Dan Ammann, chefe da divisão upstream da ExxonMobil, disse na quarta-feira na conferência CERAWeek da S&P Global em Houston que a empresa tem uma equipe na Venezuela esta semana avaliando os recursos petrolíferos e de gás do país, bem como o estado da infraestrutura relacionada.
Ammann observou: "O que estamos avaliando é a condição dos recursos lá, mas mais importante, qual é a condição da infraestrutura no terreno?" Ele disse que algumas medidas de curto prazo poderiam ser tomadas para aumentar gradualmente a produção de petróleo, mas reconstruir completamente a indústria petrolífera da Venezuela poderia levar muito tempo e custar centenas de bilhões de dólares.
Em janeiro deste ano, Darren Woods, CEO da ExxonMobil, havia dito que a Venezuela era "inviável para investir" sem garantias duradouras de proteção ao investimento, comentários que chamaram a atenção na época.
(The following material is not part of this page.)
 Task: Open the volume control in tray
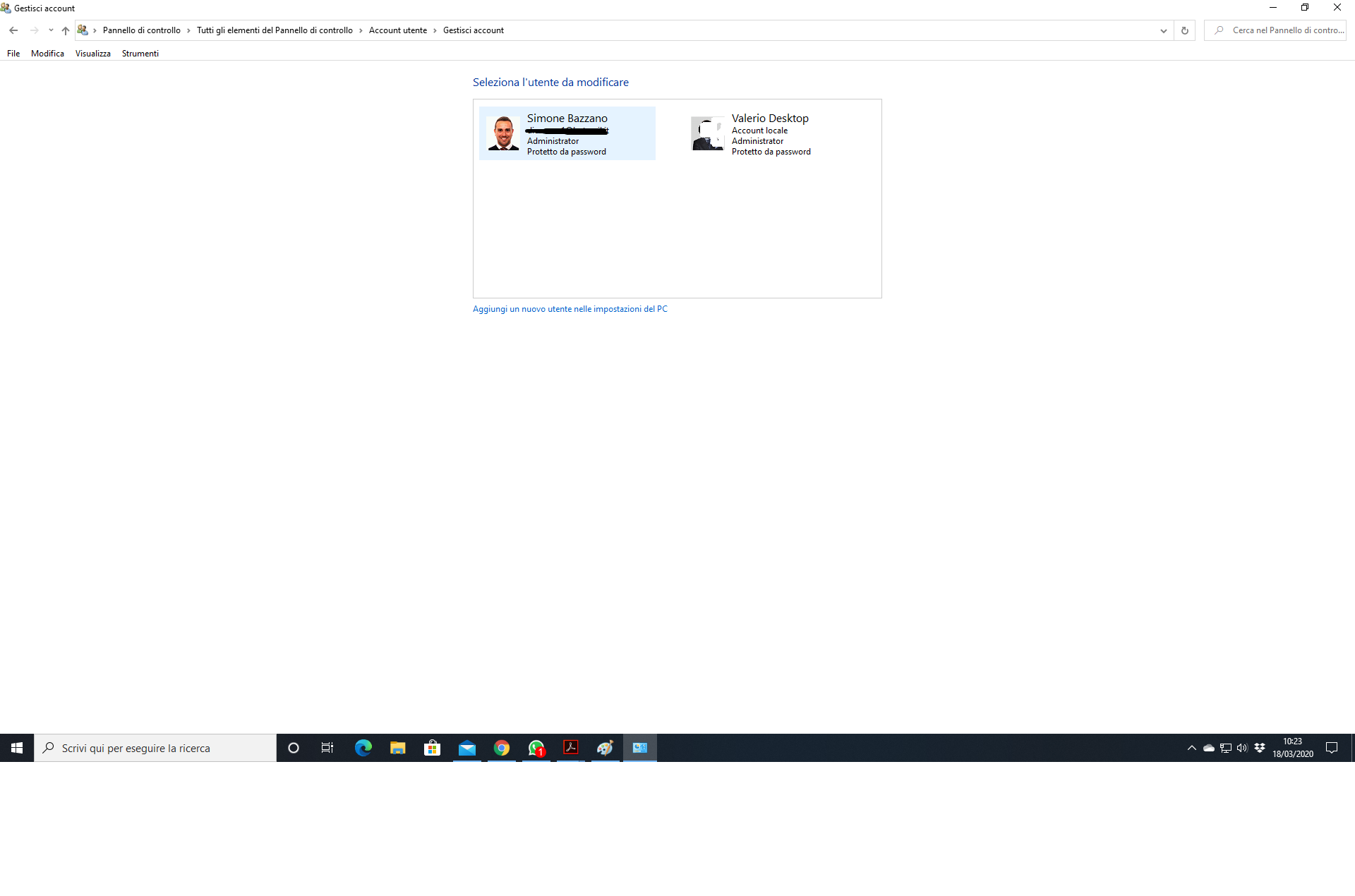pos(1242,748)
A produtora de petróleo americana saiu do mercado venezuelano em 2007 após a nacionalização de seus ativos.
Devido ao subinvestimento crônico, a produção de petróleo da Venezuela diminuiu significativamente. Como membro da OPEP, o país já produziu 3 milhões de barris de petróleo por dia, mas atualmente sua produção está bem abaixo desse nível. A avaliação da ExxonMobil pode servir de referência para potenciais cooperações futuras, mas planos de investimento específicos ainda não foram anunciados.